The southern Vermont community of Vernon will hold a non-binding Town Meeting Day vote on a proposed natural gas power plant, and an organic dairy farm is the main location under consideration.
The Miller family has farmed in Vernon for a century, and they are now weighing a decision to sell about 20 acres for the controversial energy project.
But being a neighbor to an electric power plant is nothing new to Pete Miller.
The now-idle Vermont Yankee nuclear power plant is right across the railroad tracks, and the plant's cooling towers rise above Miller's fields. So Miller's heard plenty of heated debate through the years over Vermont's role in supporting energy production.
But he says that's no reason to back away from the issue.

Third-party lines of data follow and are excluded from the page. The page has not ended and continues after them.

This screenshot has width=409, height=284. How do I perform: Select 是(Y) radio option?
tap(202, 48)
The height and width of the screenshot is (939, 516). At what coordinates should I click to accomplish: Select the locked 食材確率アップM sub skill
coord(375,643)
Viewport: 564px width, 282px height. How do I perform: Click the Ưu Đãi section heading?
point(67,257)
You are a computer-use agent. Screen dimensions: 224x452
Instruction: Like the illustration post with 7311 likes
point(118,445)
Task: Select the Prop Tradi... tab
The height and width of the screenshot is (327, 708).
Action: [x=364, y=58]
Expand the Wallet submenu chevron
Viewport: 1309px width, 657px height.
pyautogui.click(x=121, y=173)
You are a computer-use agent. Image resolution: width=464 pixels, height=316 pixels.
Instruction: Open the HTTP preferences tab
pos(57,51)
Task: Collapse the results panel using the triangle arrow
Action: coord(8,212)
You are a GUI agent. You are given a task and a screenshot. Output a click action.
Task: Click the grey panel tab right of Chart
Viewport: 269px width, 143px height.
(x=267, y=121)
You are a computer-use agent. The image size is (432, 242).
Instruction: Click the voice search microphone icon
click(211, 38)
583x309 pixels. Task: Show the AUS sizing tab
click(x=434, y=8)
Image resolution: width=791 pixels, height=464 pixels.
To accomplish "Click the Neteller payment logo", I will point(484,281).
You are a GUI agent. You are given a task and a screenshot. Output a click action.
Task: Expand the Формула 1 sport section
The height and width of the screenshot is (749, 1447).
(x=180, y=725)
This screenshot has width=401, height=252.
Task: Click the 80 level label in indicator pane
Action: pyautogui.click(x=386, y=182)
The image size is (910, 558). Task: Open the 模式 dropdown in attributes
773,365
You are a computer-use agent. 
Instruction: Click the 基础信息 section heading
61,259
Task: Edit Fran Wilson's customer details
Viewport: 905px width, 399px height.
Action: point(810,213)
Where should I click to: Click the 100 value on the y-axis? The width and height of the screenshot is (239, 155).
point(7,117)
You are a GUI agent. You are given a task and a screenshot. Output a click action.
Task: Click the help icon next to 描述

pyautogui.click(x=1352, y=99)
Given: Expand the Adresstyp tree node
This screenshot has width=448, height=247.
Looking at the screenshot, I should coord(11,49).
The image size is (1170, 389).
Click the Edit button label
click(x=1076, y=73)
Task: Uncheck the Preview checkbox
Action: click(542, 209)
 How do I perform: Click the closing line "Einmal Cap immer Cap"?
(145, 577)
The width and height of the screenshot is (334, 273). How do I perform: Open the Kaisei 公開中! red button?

"Farmers have been called on to carry the share of feeding the world," Miller says. "In war time they produced extra and worked harder. And so throughout history a lot of farmers have kind of been leaned on by society for carrying a load."
Developers say Vernon is the perfect location for a proposed $750 million natural gas power plant.
With Vermont Yankee shut down, there's capacity in the massive electric switchyard outside the nuclear plant. And a proposed natural gas pipeline will run within seven miles of Vernon, carrying fracked gas from Pennsylvania into New England.
So a nonbinding vote is being held on Town Meeting Day, primarily to let developers know if there's support for the project.
Miller says he's also waiting to see how the town feels about the plan.
"Farmers have been called on to carry the share of feeding the world. In war time they produced extra and worked harder. And so throughout history a lot of farmers have kind of been leaned on by society for carrying a load." - Pete Miller, Vernon farmer
"We're anxious to see where the vote comes in." he says. "We happen to be an energy hub town and we have to decide whether we want to continue with that or not."
Miller and his brother Art run the farm, and they grow corn and alfalfa in their field alongside the Velco switchyard, which is used to send electricity into the New England grid.
Developers want to build the natural gas plant on his family's land.
Miller milks the roughly 170 cows on the farm most mornings, and his 79-year-old father often helps out.
He says the organic dairy business is pretty good, and he wasn't out shopping his property.
The gas plant would just take up a sliver of the more than 600 acres the family owns and leases. And regardless of what happens with the vote or the project, Miller will continue working the rich river-bottom land that's sustained his family for 100 years.
"There was no genius on our part to be in the place where we are, to have this land," he says. "We just inherited it from those who went before us and we want to honor them in how we use it."
Vernon's energy history goes back to 1909, when a 32-megawatt hydro electric project was built on the Connecticut River.
And for 40 years Yankee pumped its electricity into the grid.
Miller's been approached by solar developers, but their plans include gobbling up much more agricultural land and producing just a fraction of the 600-or-so megawatts the gas plant is expected to generate.
"There was no genius on our part to be in the place where we are, to have this land. We just inherited it from those who went before us and we want to honor them in how we use it." - Pete Miller
The farmer says the vote Tuesday will show whether Vernon wants to continue to play a role in the state's energy future.
"And so we feel like we as a state need to carry our burden and not just keep the pressure on somebody else either damming up the rivers or developing all these other energy sources," Miller says.
Miller says there's no deal on the table for the gas plant; developers talked, and he and his brother listened.
Even with a positive vote Tuesday, there are still a lot of pieces that need to fall into place before the electric plant is built.
The natural gas pipeline needs federal approval, the plant requires a raft of state and federal permits and it's still not clear who's going to come up with the $750 million to build the plant.
There's a pile of wood ash in the field near the switchyard. And Miller says he plans on planting corn there in the spring, just like he and his family have for 100 years.